Work instructions.
Please repeat the material below with every "GUI agent" replaced by "screen assistant", leaving everything else unchanged.

─── Supplied material

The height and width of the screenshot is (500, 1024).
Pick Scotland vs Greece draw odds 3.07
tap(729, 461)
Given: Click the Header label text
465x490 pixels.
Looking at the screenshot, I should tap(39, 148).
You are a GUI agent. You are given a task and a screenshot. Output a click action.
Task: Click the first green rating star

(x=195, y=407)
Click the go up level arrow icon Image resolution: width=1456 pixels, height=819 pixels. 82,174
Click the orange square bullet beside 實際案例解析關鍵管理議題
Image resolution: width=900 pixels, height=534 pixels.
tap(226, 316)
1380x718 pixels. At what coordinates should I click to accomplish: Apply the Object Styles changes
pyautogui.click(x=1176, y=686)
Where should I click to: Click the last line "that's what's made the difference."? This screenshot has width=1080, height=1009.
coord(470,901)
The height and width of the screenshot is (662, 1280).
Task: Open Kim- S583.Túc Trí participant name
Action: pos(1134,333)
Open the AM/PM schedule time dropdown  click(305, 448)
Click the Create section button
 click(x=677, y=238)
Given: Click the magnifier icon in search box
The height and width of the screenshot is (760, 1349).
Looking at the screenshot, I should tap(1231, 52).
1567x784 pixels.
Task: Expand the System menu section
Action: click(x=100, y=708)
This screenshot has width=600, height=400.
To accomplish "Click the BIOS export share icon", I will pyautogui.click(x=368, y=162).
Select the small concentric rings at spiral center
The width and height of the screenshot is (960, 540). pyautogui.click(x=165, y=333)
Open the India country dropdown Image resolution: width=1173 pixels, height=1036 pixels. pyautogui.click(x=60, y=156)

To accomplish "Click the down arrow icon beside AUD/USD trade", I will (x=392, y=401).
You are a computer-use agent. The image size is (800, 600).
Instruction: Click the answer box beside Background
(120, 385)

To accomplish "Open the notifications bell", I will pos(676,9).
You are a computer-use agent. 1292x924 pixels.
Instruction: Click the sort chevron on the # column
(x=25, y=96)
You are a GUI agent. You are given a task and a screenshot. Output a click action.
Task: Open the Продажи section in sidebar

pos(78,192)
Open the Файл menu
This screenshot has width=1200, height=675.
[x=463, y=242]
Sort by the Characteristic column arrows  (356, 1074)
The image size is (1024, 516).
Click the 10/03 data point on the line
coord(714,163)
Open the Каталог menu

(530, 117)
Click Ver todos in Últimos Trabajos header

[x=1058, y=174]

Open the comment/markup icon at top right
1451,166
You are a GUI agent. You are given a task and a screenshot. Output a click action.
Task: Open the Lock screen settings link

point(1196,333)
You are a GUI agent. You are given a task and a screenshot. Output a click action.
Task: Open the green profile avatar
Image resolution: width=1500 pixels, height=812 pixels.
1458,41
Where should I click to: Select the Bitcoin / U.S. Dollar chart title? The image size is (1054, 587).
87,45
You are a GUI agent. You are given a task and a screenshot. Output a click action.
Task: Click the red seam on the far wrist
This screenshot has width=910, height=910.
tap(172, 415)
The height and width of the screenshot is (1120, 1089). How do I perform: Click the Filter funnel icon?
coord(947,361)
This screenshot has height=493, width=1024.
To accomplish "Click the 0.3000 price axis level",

──────

Solution to the problem.
The height and width of the screenshot is (500, 1024).
Pick Scotland vs Greece draw odds 3.07
tap(729, 461)
Given: Click the Header label text
465x490 pixels.
Looking at the screenshot, I should tap(39, 148).
You are a screen assistant. You are given a task and a screenshot. Output a click action.
Task: Click the first green rating star

(x=195, y=407)
Click the go up level arrow icon Image resolution: width=1456 pixels, height=819 pixels. 82,174
Click the orange square bullet beside 實際案例解析關鍵管理議題
Image resolution: width=900 pixels, height=534 pixels.
tap(226, 316)
1380x718 pixels. At what coordinates should I click to accomplish: Apply the Object Styles changes
pyautogui.click(x=1176, y=686)
Where should I click to: Click the last line "that's what's made the difference."? This screenshot has width=1080, height=1009.
coord(470,901)
The height and width of the screenshot is (662, 1280).
Task: Open Kim- S583.Túc Trí participant name
Action: pos(1134,333)
Open the AM/PM schedule time dropdown  click(305, 448)
Click the Create section button
 click(x=677, y=238)
Given: Click the magnifier icon in search box
The height and width of the screenshot is (760, 1349).
Looking at the screenshot, I should tap(1231, 52).
1567x784 pixels.
Task: Expand the System menu section
Action: click(x=100, y=708)
This screenshot has width=600, height=400.
To accomplish "Click the BIOS export share icon", I will pyautogui.click(x=368, y=162).
Select the small concentric rings at spiral center
The width and height of the screenshot is (960, 540). pyautogui.click(x=165, y=333)
Open the India country dropdown Image resolution: width=1173 pixels, height=1036 pixels. pyautogui.click(x=60, y=156)

To accomplish "Click the down arrow icon beside AUD/USD trade", I will (x=392, y=401).
You are a computer-use agent. The image size is (800, 600).
Instruction: Click the answer box beside Background
(120, 385)

To accomplish "Open the notifications bell", I will pos(676,9).
You are a computer-use agent. 1292x924 pixels.
Instruction: Click the sort chevron on the # column
(x=25, y=96)
You are a screen assistant. You are given a task and a screenshot. Output a click action.
Task: Open the Продажи section in sidebar

pos(78,192)
Open the Файл menu
This screenshot has width=1200, height=675.
[x=463, y=242]
Sort by the Characteristic column arrows  (356, 1074)
The image size is (1024, 516).
Click the 10/03 data point on the line
coord(714,163)
Open the Каталог menu

(530, 117)
Click Ver todos in Últimos Trabajos header

[x=1058, y=174]

Open the comment/markup icon at top right
1451,166
You are a screen assistant. You are given a task and a screenshot. Output a click action.
Task: Open the Lock screen settings link

point(1196,333)
You are a screen assistant. You are given a task and a screenshot. Output a click action.
Task: Open the green profile avatar
Image resolution: width=1500 pixels, height=812 pixels.
1458,41
Where should I click to: Select the Bitcoin / U.S. Dollar chart title? The image size is (1054, 587).
87,45
You are a screen assistant. You are given a task and a screenshot. Output a click action.
Task: Click the red seam on the far wrist
This screenshot has width=910, height=910.
tap(172, 415)
The height and width of the screenshot is (1120, 1089). How do I perform: Click the Filter funnel icon?
coord(947,361)
This screenshot has height=493, width=1024.
To accomplish "Click the 0.3000 price axis level",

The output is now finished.